- Supplied information -

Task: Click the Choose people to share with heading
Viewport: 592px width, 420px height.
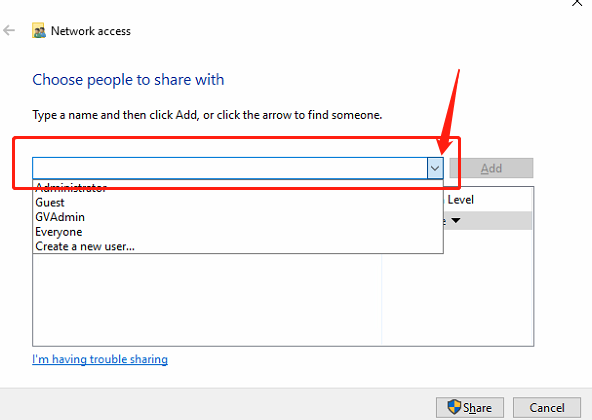Action: tap(128, 80)
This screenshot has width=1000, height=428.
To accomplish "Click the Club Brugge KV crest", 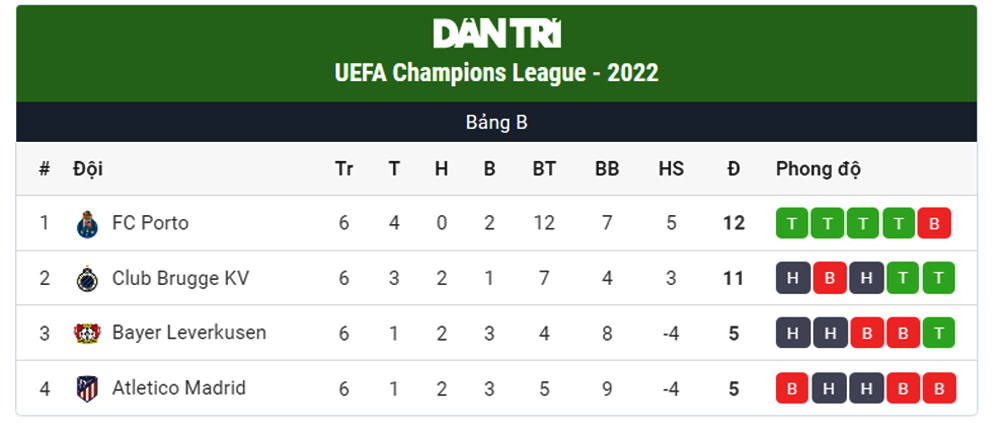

- What is being asked -
The full material above must be output verbatim, minus any pictures.

- Response area -
Task: Click the Choose people to share with heading
Viewport: 592px width, 420px height.
Action: tap(128, 80)
This screenshot has width=1000, height=428.
To accomplish "Click the Club Brugge KV crest", 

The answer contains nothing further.